*** Opening of AVAILABLE DATA ***
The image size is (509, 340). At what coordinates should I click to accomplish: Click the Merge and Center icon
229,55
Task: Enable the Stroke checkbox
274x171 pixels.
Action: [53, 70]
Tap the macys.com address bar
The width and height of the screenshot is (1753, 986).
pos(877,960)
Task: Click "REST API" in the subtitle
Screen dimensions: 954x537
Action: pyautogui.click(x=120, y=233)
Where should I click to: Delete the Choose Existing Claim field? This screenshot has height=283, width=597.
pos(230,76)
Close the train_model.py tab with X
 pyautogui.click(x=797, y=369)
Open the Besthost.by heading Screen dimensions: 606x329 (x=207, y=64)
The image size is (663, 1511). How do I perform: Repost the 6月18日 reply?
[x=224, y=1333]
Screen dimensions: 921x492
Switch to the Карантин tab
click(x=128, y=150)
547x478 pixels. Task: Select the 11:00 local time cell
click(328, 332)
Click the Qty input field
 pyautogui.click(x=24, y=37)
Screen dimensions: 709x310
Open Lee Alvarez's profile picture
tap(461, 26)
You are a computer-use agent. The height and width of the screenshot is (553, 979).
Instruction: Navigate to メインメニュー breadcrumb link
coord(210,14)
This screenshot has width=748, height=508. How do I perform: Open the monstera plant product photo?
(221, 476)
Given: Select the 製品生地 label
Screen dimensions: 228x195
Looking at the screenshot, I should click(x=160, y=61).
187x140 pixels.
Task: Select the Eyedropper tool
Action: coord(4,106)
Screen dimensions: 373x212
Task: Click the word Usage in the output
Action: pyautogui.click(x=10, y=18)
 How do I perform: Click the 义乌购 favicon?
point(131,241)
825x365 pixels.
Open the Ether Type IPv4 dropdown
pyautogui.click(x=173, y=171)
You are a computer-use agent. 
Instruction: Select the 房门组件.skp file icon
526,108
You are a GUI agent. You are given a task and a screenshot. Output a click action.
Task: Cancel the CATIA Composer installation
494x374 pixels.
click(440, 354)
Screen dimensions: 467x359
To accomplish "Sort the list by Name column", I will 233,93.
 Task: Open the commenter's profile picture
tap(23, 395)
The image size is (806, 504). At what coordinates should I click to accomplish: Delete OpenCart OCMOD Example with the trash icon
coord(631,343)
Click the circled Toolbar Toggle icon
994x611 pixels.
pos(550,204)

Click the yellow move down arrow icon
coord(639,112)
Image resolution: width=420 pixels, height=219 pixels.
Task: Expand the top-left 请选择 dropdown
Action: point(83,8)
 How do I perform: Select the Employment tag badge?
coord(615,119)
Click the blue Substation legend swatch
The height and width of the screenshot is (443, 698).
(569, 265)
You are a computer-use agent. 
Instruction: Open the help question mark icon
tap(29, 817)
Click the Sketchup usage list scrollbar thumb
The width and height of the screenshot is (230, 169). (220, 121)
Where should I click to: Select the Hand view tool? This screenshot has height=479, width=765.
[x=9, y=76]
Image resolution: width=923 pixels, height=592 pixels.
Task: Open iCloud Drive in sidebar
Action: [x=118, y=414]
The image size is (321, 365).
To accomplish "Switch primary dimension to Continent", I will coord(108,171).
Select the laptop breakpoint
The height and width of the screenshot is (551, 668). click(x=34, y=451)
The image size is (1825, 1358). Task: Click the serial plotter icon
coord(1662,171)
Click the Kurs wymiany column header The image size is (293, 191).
*** Close of AVAILABLE DATA ***
- **TASK PROMPT**:
Pick out every line above that holds the word "will" and copy it.

- **EXERCISE OUTPUT**:
To accomplish "Sort the list by Name column", I will 233,93.
To accomplish "Switch primary dimension to Continent", I will coord(108,171).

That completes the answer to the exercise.